Who are we to one another: a dirty secret

Here’s the thing we forget as we age; we’re not so different. Yes, there are some people whose clothes will never start a riot, those who will never know the grief of having a face made synonymous with a thug (the trauma of this deserves its own word). It is true that the things we experience are wrapped up in the life we are given. But when it comes to who we are, down to our most intimate core; aren’t we all just a bit lonely, a little scared? Asking questions no one truly has answers for?

Consider this; many of us did not want to get up this morning, some of us couldn’t. There is that dazed place we all inhabit seconds before fully waking that has no border, needs no passport. When the temperature drops to a chill, our body becomes its own shelter, shoulders round into a cave protecting itself. Some of our worse fears will come true, others won’t. We are all still chewing on words we wish we’d said to someone, somewhere and longing to swallow back the ones we’ve said in temper. A first love will make our bodies speak languages we didn’t know we were fluent in and we all carry the heaviness of loss. How did we forget that we’re all deeply connected on some level? Revealed only in moments, like when a stranger falls ill in public – the way most will flock to help them, to remember ourselves.

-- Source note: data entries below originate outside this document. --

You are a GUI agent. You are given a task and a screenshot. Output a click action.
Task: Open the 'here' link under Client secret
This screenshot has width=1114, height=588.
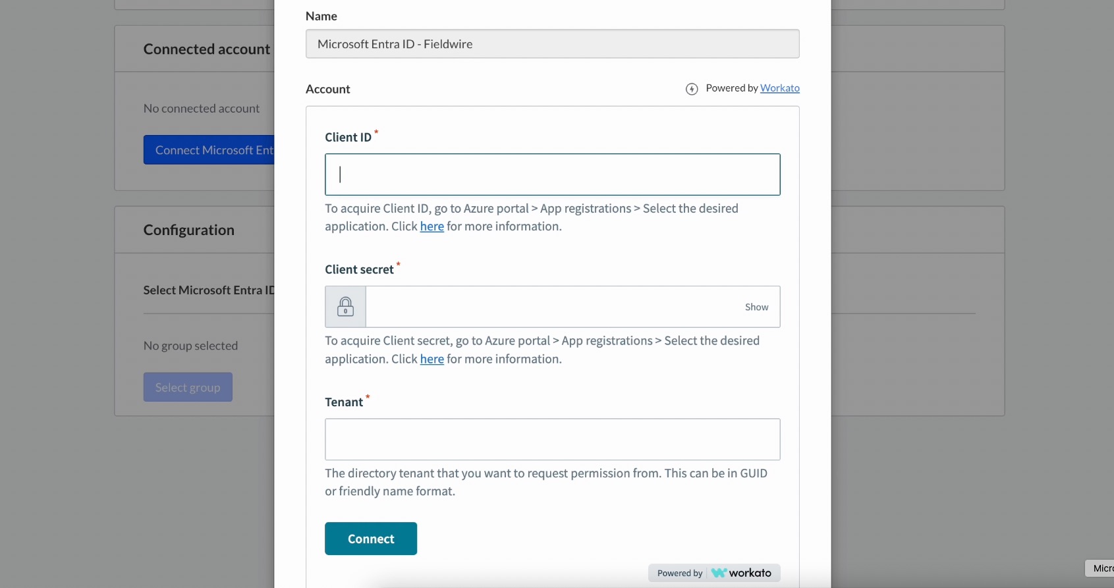click(432, 360)
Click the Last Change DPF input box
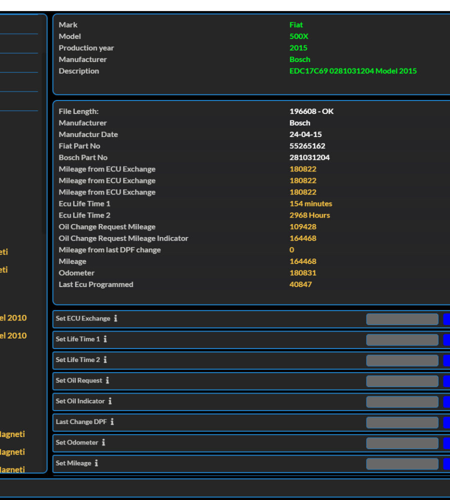Image resolution: width=450 pixels, height=500 pixels. click(402, 423)
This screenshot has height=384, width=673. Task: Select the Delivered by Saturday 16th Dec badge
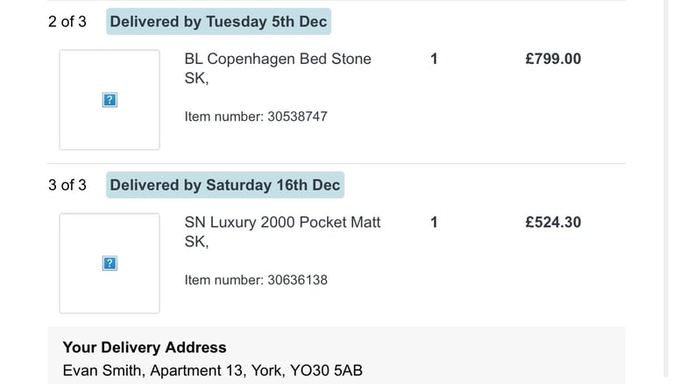tap(225, 185)
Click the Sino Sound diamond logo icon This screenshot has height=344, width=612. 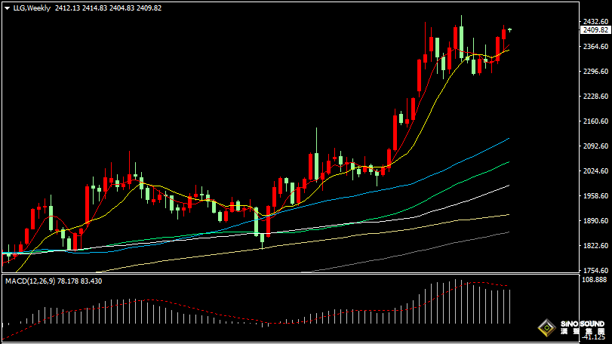(546, 329)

Every day my computer scrolls through a news feed of angry people drunk on their ability to put others back in their place. There is a growing army of the righteous who tell us that there is a correct language to speak, an exact way to love, one acceptable altar to pray on. I watch a video of a man on the top deck of a bus screaming at another with a boiled kettle rage. He is all fist, spit in your face, my-grand-dad-didn’t-win-the war-so-your-kind-could-piss-it-all-away. I’m not sure it matters who the person on the receiving end of this rage is. In the video he is a chilling quiet, the kind many people of colour will recognise. It is a calculated silence, one where you are bargaining for your survival (and this too needs its own word). It does not matter whether he has a job, how hard he works, the taxes he does or does not pay, if he tips generously, whether he is kind. That’s the point, right? Racism does not look for nuance, only the audacity of our skin. I wonder if with a different lens these two could be lovers. Could be sitting as strangers on the same top deck but next to each other, realise they are listening to the same music, how this one track makes them each feel a particular kind of giddy as the bass drops, how as the bus jolts a headphone would fall from each ear and they would turn to look at each other and smile.

IIII

What words have been left for us?

Words tell lies. This is difficult pill to swallow for a writer, but it is sometimes true, I think. The reality is we’ve inherited childish terms that shape the way we interact with one another. ‘Black’ and ‘white’ are, at their heart, nonsensical terms that have been artificially packed with history and, all too often, given too much meaning. Blackness, therefore, will know about knife crime and rap, whiteness the best schools to get into, obviously. Words are also roped off for certain bodies; the language of terrorism reserved for people of colour, whilst more noble and redemptive words such as lone wolf and misunderstood for white acts of violence. How boring this, but these terms of reference are as scorched in our minds as a national anthem. How then, should we come to understand ourselves with the words we’ve been given? To find meaning and truth in words that are the scraps of the dictionary?

***

Give us our tongues back and we’ll give you an answer. It may not be a sound you’ll recognise but it will be ours, all ours.